CONSIGNE. Recopiez les données en commençant à la ligne qui contient « You are a computer-use agent. » et en vous arrêtant à la fin des données, ces deux bornes comprises, consignes incluses. Décalez de 40 chaque coordonnée figurant dans les réponses et laissez les images de côté.

DONNÉES FOURNIES.
▽

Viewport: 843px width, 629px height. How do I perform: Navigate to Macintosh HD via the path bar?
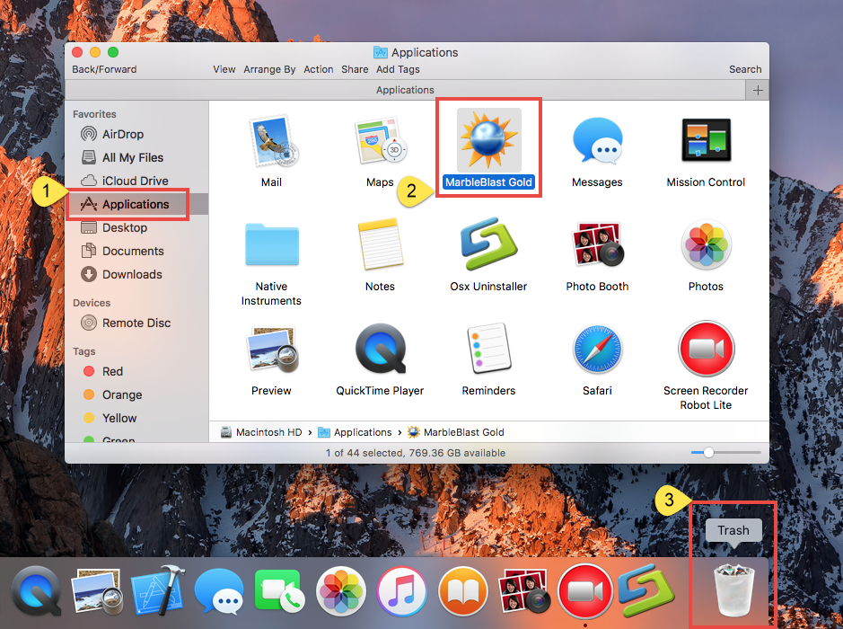click(268, 431)
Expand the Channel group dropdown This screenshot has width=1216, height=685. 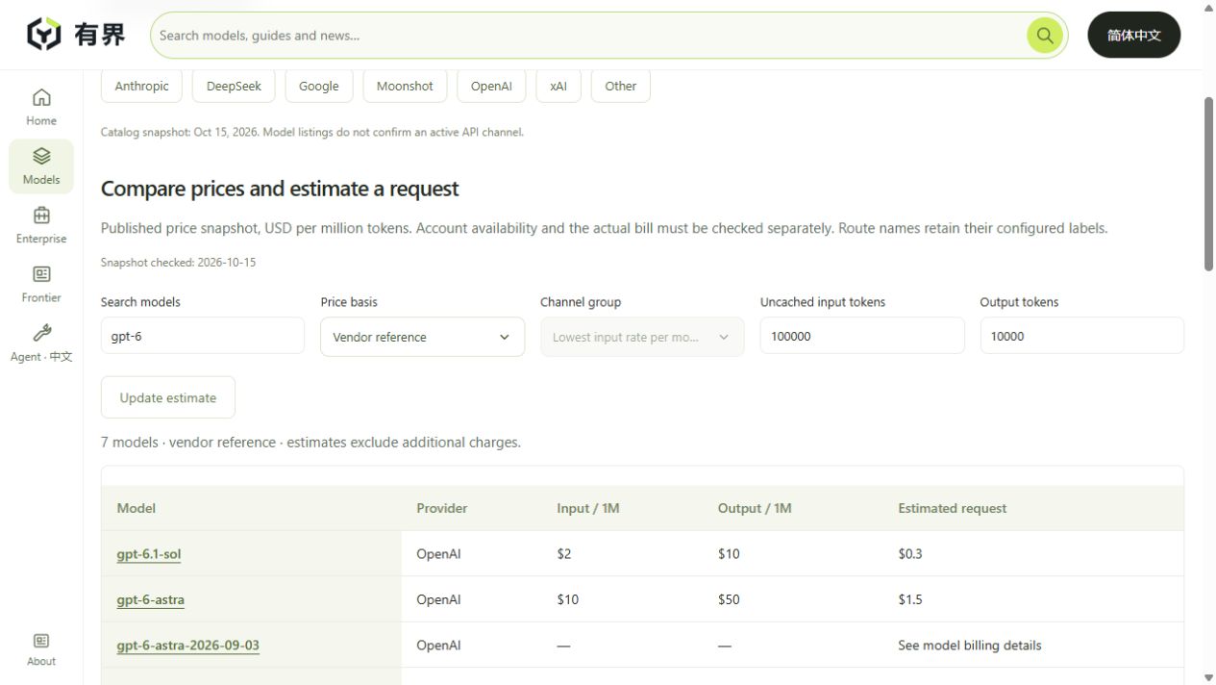(642, 337)
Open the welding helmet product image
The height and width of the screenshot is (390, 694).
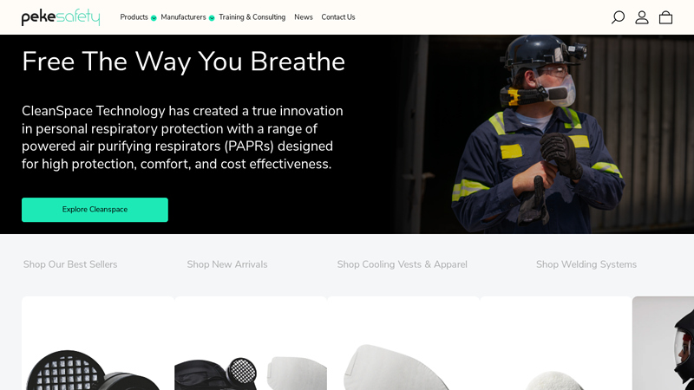(x=663, y=343)
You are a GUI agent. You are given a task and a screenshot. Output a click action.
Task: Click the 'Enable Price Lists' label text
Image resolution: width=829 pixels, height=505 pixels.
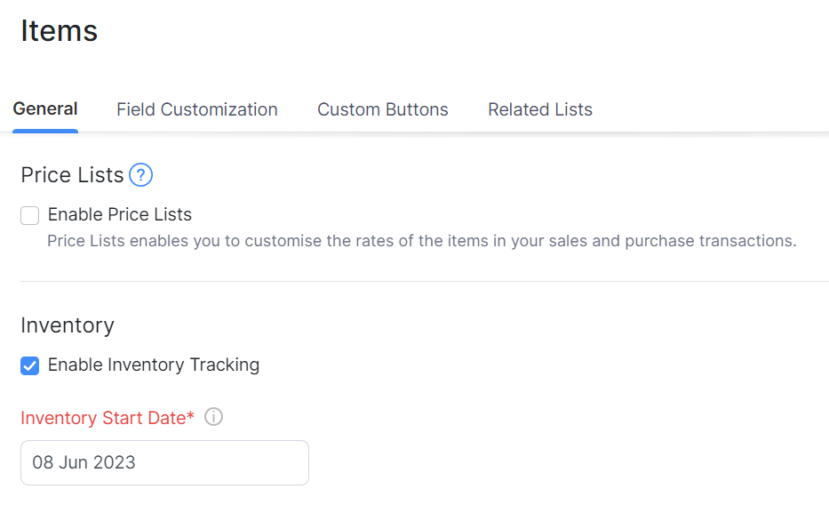[120, 214]
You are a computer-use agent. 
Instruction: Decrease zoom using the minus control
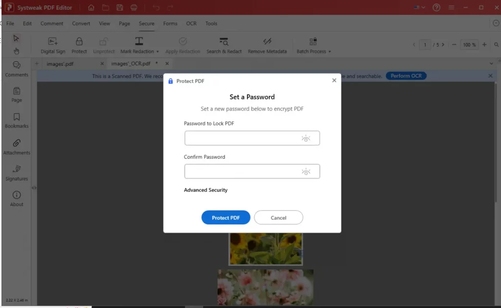pos(455,44)
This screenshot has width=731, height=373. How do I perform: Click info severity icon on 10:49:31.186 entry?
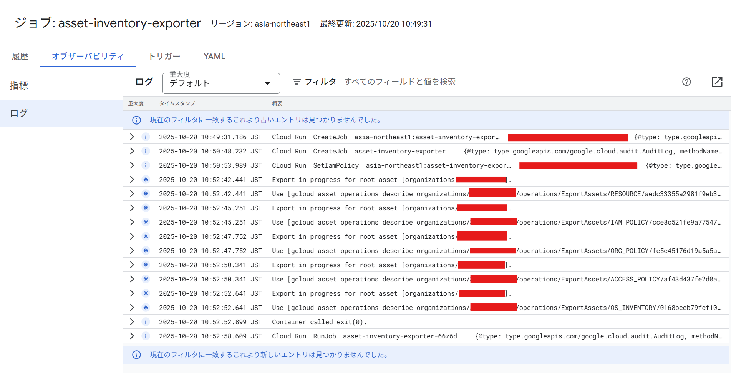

△

CORRIGÉ.
You are a computer-use agent. 
Instruction: Decrease zoom using the minus control
pos(495,84)
This screenshot has width=731, height=373. How do I perform: Click info severity icon on 10:49:31.186 entry?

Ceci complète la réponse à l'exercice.